9. The material put forward by the complainant after the conclusion of the Fundraising Regulator’s investigation has underlined facts that are known and/or not contested. I have not found that the complainant’s new evidence has called into question the constructions within the Fundraising Regulator’s position. I find instead that the dispute in the main arises from the opposing ethical orientations of the parties to big cats being used in circuses. Those orientations have legitimately defined the way each side has interpreted the evidence (often the same evidence), and used language, in particular the word ‘rescued’.

10. In addition, I find that, in light of all the evidence, the Fundraising Regulator’s overall decision on the complaint was not manifestly unreasonable, because:

  • The charity reasonably, and with reference to evidence, believed that the animals were rescued (I agree that they could be described as rescued and also endorse the Fundraising Regulator’s view that the charity’s sincere orientation against big cats being kept in circuses would lead it, legitimately, to interpret the evidence differently to the complainant).
  • The charity did not claim directly to have rescued the beneficiary animals featured in the appeal.
  • The Fundraising Regulator acknowledged that some of the charity’s assertions were “arguably expressed rather sweepingly with a touch of hyperbole”. As a regulator, the Fundraising Regulator is entitled and required to set thresholds for code breach findings. The decision does not, in this instance, reach the high threshold for a finding of manifest unreasonableness.

11. My overall finding is in line with that of the Fundraising Regulator’s - that the appeal was legitimately targeted at funding the ongoing care and treatment of seven rescued ex-circus animals. I noted that the rescue claim occupied seven seconds of the two minute Crowdfunder video, and that the ‘ask’ was in the main to cover care costs due to reduced footfall revenue.

12. I reach that finding while expressing reservations about the charity’s claim to rescue animals from Spanish circuses. A small element of the ask here was for money to “rescue more [circus animals] in the future”. I find that claim unevidenced as well as contrary to the charity’s own crediting of a partner agency for rescues. I therefore ask the charity, through this consideration, to reflect on how it communicates its role in rescue operations.

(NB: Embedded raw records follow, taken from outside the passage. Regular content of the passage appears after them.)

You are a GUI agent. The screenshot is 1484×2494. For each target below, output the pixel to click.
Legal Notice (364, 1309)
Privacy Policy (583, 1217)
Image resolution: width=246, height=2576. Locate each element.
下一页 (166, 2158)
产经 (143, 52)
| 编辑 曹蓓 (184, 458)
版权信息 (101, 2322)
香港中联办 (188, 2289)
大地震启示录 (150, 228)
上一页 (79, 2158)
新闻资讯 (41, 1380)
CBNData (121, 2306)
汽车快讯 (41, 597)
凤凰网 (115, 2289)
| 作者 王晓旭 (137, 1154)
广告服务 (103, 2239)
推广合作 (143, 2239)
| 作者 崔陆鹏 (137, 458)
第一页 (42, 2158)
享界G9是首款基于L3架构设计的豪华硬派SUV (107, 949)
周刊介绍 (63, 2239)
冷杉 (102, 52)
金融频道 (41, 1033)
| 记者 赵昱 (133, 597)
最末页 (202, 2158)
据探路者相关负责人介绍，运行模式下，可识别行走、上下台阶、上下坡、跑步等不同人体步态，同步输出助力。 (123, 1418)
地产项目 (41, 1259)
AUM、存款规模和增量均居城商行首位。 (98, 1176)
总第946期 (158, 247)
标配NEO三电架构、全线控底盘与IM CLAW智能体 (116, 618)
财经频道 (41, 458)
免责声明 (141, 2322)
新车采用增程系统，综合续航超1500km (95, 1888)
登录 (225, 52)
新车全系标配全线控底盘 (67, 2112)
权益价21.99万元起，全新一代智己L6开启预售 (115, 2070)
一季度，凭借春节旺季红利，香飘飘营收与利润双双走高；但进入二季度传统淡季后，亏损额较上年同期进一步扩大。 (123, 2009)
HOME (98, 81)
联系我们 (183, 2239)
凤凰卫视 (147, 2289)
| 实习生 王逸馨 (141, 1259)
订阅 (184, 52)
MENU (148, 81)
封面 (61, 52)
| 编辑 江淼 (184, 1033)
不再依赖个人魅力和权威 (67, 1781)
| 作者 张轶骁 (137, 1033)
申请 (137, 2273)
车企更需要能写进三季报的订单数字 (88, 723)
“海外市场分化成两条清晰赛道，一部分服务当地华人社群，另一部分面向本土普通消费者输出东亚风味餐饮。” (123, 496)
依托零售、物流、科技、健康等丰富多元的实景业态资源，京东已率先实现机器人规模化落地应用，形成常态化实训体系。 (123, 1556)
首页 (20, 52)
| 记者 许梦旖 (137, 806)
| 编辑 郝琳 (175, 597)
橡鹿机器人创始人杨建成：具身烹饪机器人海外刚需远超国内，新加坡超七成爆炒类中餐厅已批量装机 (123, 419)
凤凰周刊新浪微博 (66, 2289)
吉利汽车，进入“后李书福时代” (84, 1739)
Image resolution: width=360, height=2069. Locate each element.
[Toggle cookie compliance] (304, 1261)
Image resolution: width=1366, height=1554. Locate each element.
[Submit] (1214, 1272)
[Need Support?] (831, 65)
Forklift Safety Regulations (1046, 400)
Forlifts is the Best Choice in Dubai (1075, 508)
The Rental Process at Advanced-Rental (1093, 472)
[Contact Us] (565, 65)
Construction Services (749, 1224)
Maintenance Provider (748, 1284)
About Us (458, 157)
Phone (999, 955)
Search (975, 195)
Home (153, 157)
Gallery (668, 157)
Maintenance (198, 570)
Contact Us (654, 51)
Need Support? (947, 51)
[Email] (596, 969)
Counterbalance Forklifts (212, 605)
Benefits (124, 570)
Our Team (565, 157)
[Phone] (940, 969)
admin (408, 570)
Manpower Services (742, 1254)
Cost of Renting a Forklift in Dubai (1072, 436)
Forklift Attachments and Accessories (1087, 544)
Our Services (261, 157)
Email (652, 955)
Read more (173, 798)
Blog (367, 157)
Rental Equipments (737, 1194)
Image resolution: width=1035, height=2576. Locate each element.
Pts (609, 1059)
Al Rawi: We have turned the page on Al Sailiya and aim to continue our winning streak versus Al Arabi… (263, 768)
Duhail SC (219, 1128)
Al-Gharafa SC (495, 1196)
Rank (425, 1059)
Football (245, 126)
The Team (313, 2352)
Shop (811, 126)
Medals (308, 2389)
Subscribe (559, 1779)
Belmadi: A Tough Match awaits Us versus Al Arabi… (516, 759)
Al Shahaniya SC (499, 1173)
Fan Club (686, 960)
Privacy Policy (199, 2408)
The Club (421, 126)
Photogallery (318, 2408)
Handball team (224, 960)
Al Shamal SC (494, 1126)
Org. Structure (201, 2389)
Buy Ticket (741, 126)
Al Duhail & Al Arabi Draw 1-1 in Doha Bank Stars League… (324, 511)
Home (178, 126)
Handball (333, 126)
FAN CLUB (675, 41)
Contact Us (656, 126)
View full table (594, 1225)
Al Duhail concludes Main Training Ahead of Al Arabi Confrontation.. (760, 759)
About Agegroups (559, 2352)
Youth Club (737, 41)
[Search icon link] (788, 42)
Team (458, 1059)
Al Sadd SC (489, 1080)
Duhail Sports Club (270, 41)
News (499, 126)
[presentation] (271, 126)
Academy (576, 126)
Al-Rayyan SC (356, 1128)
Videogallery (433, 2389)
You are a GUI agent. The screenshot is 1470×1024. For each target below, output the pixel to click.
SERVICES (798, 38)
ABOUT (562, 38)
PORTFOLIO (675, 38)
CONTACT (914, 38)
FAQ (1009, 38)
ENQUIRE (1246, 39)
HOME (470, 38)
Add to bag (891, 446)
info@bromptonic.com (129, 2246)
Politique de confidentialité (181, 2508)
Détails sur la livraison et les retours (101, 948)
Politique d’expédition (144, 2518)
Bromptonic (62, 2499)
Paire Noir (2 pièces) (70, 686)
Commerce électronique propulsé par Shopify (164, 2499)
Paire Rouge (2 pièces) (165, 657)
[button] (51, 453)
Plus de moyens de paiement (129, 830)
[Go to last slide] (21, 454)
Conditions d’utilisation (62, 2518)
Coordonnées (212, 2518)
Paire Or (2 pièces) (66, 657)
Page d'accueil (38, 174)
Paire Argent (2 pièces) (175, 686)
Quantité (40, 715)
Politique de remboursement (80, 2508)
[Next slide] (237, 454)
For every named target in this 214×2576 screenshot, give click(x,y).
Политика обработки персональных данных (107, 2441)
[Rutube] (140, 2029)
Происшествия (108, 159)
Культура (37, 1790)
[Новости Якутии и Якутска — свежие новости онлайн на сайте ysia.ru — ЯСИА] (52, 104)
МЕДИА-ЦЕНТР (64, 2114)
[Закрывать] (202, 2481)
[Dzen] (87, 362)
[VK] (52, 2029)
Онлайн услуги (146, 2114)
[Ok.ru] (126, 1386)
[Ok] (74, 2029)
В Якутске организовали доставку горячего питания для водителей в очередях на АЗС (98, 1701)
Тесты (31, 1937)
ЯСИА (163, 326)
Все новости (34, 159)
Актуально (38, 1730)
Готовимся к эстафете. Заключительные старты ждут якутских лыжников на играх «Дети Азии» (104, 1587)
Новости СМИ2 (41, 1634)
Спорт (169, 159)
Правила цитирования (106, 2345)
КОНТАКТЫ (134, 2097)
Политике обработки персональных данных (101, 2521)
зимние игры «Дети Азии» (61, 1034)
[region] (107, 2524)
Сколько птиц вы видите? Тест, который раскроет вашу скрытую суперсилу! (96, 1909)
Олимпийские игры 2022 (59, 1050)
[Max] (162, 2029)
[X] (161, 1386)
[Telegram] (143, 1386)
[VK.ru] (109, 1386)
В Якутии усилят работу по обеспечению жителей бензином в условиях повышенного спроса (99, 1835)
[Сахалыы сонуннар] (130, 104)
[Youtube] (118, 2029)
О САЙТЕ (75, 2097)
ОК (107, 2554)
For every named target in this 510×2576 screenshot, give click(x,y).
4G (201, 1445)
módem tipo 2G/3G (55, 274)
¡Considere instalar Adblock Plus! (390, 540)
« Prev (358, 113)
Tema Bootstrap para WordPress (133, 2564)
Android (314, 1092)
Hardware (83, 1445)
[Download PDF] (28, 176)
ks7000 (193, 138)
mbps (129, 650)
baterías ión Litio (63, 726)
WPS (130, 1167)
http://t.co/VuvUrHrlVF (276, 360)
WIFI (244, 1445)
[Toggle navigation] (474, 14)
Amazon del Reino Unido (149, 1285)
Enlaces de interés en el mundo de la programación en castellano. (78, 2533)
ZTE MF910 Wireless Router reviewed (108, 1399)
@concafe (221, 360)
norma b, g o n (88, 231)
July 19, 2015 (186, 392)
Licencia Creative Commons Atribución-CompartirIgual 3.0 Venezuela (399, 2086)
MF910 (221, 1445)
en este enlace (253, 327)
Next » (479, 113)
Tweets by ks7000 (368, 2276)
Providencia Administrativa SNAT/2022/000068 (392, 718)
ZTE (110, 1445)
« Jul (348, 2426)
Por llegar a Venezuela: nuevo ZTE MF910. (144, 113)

13. Given these considerations, I do not find that either the material new evidence test, or the manifestly unreasonable test, for full external review (that opens the door for the Fundraising Regulator’s reconsideration of the case) are met.

Biographical note: Jon Wigmore

Jon’s experience in the charity sector goes back to 1983 when, aged 18, he worked as a live-in volunteer in the Simon Community in Glasgow. Over the following twenty years he has worked in homelessness charities in Bristol, Bradford and London, latterly having trained and practised as a psychiatric nurse.

Since 2002 Jon has worked in investigative and independent adjudication roles for the Health Service Ombudsman and other regulators and providers. Between 2008 and 2011, he held the statutory role of Ethical Standards Officer under the Local Government Act 2001. This required leading investigations into the conduct of local politicians and, where necessary, taking them to the national tribunal for determination. This required careful and neutral evidence gathering and reasoning. Jon is used to being put to proof when putting allegations of code breaches before a tribunal.

In the last 10 years, working through his company ch&i associates, Jon has acted as independent complaints reviewer for the Charity Commission, the Department for Transport, the GMC and others as well as undertaking root cause analysis investigations into NHS incidents. Jon is a trustee of East Cheshire Housing Consortium, a local charity providing support and housing services to people with severe mental health problems.